- _課題_
A. 本文をもとに、次の問いに答えてください。
(i) この映画が日本で公開されたのは何年ですか。
(ii) 1987年版のもとになった1960年の香港映画の題名は何ですか。
(iii) ツォイサンが宿屋から追い出されたのはなぜですか。
B. 本文のうち、「2020年制作・中国版広告。」から「より中国にてリメイクされた。」までを一字も変えずにすべて抜き出してください。

- _本文_

========================================================================

チャイニーズ・ゴースト・ストーリー(映画)とは【ネタバレ解説・考察まとめ】

『チャイニーズ・ゴースト・ストーリー』とは、1987年に香港で制作・公開(日本では1989年に公開)されたSFホラー恋愛映画である。
遠い昔の中国を舞台に、借金の集金をしながら旅をしている青年ニン・ツォイサンが一晩泊まれる場所を探し、蘭若寺へ向かう。すると琴の音色が聞こえ、ツォイサンが音色の方へ行くと、琴を奏でる美女シウシンと出会う、というストーリーである。本作品におけるSFXホラーは画期的であり、香港映画界に大きく影響を与え、これ以降多くの類似作品が多く製作された。

『チャイニーズ・ゴースト・ストーリー』の概要

『チャイニーズ・ゴースト・ストーリー』(原題:倩女幽魂、英題:A Chinese Ghost Story)とは、中国古典小説『聊斎志異』の一説『聶小倩』が原作である香港映画『真説チャイニーズ・ゴースト・ストーリー』(1960年)を1987年にリメイクし公開されたSFホラー恋愛映画である(日本では1989年に劇場公開された)。遠い昔の中国が舞台で、借金の集金が目的で旅をしている書生青年ニン・ツォイサンはある晩、どこか一晩泊まれる場所を探し、蘭若寺へ向かう。その寺内で琴の音色が響き、ツォイサンは音色の方へ行き、琴を奏でる美女シウシンと出会うが、彼女にはある秘密があった、というのが大まかなあらすじである。

2020年制作・中国版広告。

1980年代中間~後半の香港映画は、『霊幻道士』シリーズ(1985年~)といったホラー・アクション作品が人気となっていた事も相まって、本作品も大ヒットし、同監督(チン・シウトン)のもとでシリーズ3作品まで制作された。また本作品で多用されたワイヤーワークのアクションは以降、香港映画界のみならず、アジア各国やハリウッドでもスタンダードなアクションスタイルとなった。
本作品は度々リメイクされ、1997年にアニメーション作品『チャイニーズ・ゴースト・ストーリー スーシン』が、2003年にテレビドラマ版が、2011年にウィルソン・イップ監督&ルイス・クー主演、2020年にはリン・ツェンザオ監督により中国にてリメイクされた。

『チャイニーズ・ゴースト・ストーリー』のあらすじ・ストーリー

はじまりは突然の出会いから

舞台は遠い昔の中国、書生青年ニン・ツォイサンは借金の集金をしながら旅をしており、食べ物に不自由し履物が駄目になりながらも郭北県まで辿り着く。その道中で雨に見舞われ、宿屋へ集金に出向くも、雨で帳簿が濡れていた為に追い出されてしまう。一文無しであるツォイサンはただで泊まれる場所を探し、山中にある蘭若寺へ向かう。

========================================================================

- _表示エントリー_
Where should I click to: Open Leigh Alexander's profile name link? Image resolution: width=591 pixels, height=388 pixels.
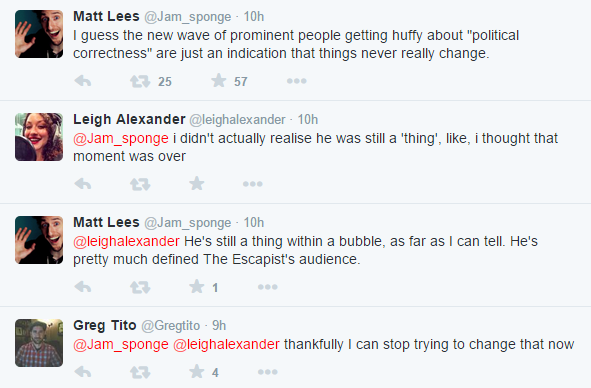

========================================================================

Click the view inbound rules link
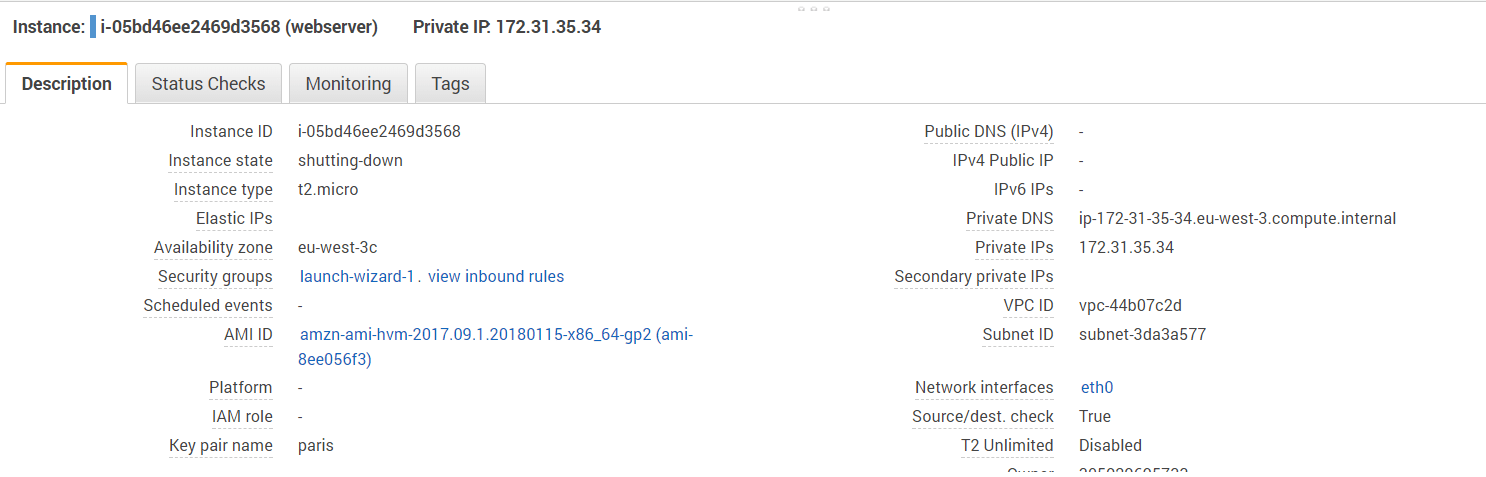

========================================================================

- _解答_
A.
(i) 1989年
(ii) 『真説チャイニーズ・ゴースト・ストーリー』
(iii) 雨で帳簿が濡れていたから

B.
2020年制作・中国版広告。

1980年代中間~後半の香港映画は、『霊幻道士』シリーズ(1985年~)といったホラー・アクション作品が人気となっていた事も相まって、本作品も大ヒットし、同監督(チン・シウトン)のもとでシリーズ3作品まで制作された。また本作品で多用されたワイヤーワークのアクションは以降、香港映画界のみならず、アジア各国やハリウッドでもスタンダードなアクションスタイルとなった。
本作品は度々リメイクされ、1997年にアニメーション作品『チャイニーズ・ゴースト・ストーリー スーシン』が、2003年にテレビドラマ版が、2011年にウィルソン・イップ監督&ルイス・クー主演、2020年にはリン・ツェンザオ監督により中国にてリメイクされた。